Fat necrosis is a relatively common clinical and radiologic entity, often diagnosed on mammography. We present an atypical case of fat necrosis that manifested as an area of suspicious enhancement on magnetic resonance imaging (MRI). The area of enhancement corresponded to a site of previous sentinel lymph node biopsy.
CASE REPORT
A 52-year-old woman previously diagnosed with grade II infiltrating ductal carcinoma presented to Baylor University Medical Center for a follow-up breast MRI examination. The patient had completed a sentinel lymph node biopsy with methylene blue dye injection approximately 5 months before the follow-up MRI. Methylene blue dye was injected into the lateral left breast at the time. An axial image from the initial breast MRI demonstrated a 2.4 cm spiculated mass at the 8:00 position of the medial left breast, approximately 6 cm from the nipple (Figure 1). Follow-up breast MRI performed 6 months later demonstrated an interval decrease in the size of this mass, with residual dimensions measuring 1.7 × 0.5 × 0.4 cm (Figure 2a). A new area of nonmasslike enhancement was also identified at the 3:00 position of the lateral left breast, approximately 4 cm deep to the nipple (Figure 2b). This area of suspicious enhancement measured 3.6 × 2.0 × 1.3 cm and was not definitively visualized on the initial MRI examination. It corresponded to the site of previous methylene blue dye injection. Given its suspicious enhancement characteristics, percutaneous MR-guided biopsy of the lesion was performed. Histology results were consistent with areas of fibrosis and fat necrosis from prior methylene blue sentinel node injection.
DISCUSSION
Fat necrosis of the breast is a relatively benign and common radiologic entity and may result from trauma, previous surgery (i.e., needle or surgical biopsy, lumpectomy, or reduction mammoplasty), and/or radiation therapy. It results from a vascular insult to adipose tissue. When symptomatic, fat necrosis typically manifests as a small, painless mass, with up to 97% of cases presenting as a palpable abnormality. Concomitant or coexistent infection may further aggravate the development of fat necrosis (1, 2).

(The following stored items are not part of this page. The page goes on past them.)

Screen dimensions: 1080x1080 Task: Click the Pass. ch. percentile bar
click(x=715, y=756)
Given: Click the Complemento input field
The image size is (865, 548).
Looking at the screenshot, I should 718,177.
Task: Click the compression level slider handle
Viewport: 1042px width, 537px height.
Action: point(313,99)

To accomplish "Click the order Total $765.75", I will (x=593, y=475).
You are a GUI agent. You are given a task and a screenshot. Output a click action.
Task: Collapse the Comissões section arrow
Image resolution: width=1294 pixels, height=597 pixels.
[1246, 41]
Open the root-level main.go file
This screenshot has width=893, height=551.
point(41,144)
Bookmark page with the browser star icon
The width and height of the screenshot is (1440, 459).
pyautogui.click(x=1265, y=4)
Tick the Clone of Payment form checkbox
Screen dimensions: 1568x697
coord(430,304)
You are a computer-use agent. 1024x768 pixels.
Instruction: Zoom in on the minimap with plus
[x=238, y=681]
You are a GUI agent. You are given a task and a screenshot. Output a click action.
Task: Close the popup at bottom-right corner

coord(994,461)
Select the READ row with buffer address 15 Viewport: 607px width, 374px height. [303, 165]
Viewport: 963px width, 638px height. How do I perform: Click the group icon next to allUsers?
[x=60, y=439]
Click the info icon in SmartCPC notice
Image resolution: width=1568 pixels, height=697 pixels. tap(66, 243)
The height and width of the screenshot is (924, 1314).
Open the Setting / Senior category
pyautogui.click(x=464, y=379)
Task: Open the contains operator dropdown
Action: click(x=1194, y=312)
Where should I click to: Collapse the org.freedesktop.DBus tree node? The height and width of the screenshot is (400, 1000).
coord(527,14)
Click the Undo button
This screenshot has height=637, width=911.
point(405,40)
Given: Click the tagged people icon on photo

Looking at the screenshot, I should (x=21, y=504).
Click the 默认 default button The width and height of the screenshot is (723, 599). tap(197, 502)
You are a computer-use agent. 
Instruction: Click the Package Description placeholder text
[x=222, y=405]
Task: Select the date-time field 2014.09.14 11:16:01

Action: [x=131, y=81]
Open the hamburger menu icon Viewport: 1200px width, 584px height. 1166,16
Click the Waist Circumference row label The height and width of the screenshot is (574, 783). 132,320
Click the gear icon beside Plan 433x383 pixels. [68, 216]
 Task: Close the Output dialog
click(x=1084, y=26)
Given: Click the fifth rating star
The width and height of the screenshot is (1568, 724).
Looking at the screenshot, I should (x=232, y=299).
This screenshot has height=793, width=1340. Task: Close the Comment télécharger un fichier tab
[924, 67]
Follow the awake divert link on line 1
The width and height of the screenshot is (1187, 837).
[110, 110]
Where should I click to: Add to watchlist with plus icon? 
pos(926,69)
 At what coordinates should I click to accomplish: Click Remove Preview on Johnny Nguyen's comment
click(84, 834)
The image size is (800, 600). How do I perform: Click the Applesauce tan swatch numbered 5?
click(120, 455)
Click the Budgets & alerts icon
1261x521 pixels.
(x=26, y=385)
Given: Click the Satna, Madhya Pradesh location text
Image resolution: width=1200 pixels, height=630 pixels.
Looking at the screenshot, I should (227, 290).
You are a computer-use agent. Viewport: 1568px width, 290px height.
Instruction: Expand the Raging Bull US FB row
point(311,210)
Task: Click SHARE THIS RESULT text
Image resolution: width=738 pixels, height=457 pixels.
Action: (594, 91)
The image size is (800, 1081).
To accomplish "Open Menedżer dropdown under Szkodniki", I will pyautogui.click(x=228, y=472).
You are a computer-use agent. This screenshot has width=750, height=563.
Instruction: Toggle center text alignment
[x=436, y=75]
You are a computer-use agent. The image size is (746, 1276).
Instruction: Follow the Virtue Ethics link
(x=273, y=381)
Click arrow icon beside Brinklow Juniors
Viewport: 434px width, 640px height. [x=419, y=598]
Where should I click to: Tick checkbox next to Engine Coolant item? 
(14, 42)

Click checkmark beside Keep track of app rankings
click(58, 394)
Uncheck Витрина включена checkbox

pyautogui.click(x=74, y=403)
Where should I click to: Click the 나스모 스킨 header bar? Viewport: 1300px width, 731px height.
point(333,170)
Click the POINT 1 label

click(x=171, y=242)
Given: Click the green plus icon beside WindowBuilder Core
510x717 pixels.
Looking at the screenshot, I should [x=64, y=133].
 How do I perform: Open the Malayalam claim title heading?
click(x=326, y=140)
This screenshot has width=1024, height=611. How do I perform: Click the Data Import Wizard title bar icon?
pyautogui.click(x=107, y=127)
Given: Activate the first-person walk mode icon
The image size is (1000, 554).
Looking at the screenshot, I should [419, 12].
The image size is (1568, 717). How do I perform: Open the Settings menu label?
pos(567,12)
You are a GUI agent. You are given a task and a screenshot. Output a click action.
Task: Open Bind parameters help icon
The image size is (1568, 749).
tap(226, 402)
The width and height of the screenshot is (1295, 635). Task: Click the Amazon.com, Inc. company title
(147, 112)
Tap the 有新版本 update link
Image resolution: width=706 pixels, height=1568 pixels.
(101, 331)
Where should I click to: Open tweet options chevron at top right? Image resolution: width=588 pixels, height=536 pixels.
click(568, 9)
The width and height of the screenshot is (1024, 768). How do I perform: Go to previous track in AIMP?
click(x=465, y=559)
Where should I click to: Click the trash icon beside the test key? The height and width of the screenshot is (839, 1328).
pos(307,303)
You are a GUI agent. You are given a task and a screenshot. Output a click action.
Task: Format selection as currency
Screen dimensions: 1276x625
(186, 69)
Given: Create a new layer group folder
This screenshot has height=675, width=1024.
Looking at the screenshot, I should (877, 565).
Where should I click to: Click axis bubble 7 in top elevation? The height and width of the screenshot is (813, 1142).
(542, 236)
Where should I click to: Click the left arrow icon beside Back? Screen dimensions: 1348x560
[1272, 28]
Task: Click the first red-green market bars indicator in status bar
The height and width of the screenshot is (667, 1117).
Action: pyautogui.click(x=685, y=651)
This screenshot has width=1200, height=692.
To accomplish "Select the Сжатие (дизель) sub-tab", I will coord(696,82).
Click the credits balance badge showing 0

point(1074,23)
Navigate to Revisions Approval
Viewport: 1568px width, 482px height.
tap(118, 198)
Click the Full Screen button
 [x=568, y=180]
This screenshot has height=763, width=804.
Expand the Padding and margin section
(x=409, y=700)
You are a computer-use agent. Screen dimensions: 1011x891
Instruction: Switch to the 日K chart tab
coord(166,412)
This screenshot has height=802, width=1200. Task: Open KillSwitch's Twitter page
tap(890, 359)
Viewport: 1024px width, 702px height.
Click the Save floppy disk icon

Fat necrosis exhibits a variety of diverse imaging appearances on mammography, a finding that is largely dependent upon the degree of ensuing fibrosis. It may present as a lipid cyst, focal asymmetry, spiculated mass, or calcific deposits (3). In the setting of minimal fibrosis, fat necrosis appears as a lucent mass or oil cyst, developing progressive areas of calcium. Fat necrosis may manifest as calcium alone. While these deposits are typically smooth, round, or curvilinear, some may take on a more ominous appearance with branching, rodlike, or angular morphologies. As fibrosis progresses, the appearance of fat necrosis changes into that of an irregular, asymmetric, or spiculated mammographic density (2).
Although fat necrosis may exhibit a varied appearance on breast MRI, the most common presentation is that of a lipid cyst, which appears as a round or oval mass with a hypointense T1 signal on fat-saturated images. While a thin rim of enhancement is common, the rim may also appear thickened, irregular, or spiculated. Additional features that can be visualized include fat-fluid levels and thin enhancing internal septations. Fat necrosis is characteristically isointense to fat seen elsewhere in the breast. Variable T1 hypointensity may occasionally be seen and presumably relates to hemosiderin deposition and surrounding inflammatory change. Predominantly fibrotic lesions are especially difficult to distinguish from malignant processes, appearing spiculated and solid rather than cystic. Kinetic analysis is often confounding, as fat necrosis exhibits the full continuum of benign to malignant enhancement patterns, including rapid and slow initial phase enhancement and progressive, plateau, and washout delayed kinetics. Enhancement may be focal or diffuse, homogenous or heterogeneous, and may persist for several years after the initial insult. Enhancement longevity depends upon the degree of ongoing inflammation and the quantity of granulation tissue. In cases in which fat necrosis cannot be confidently identified on the basis of imaging, biopsy should be obtained to confirm or deny histologic suspicions (1, 2).
Our case highlights one of the confounding complications of sentinel lymph node biopsy with methylene blue dye. It reiterates the association between surgical dye for axillary lymph node staging and the nonspecific imaging findings that fat necrosis and fibrosis may portend.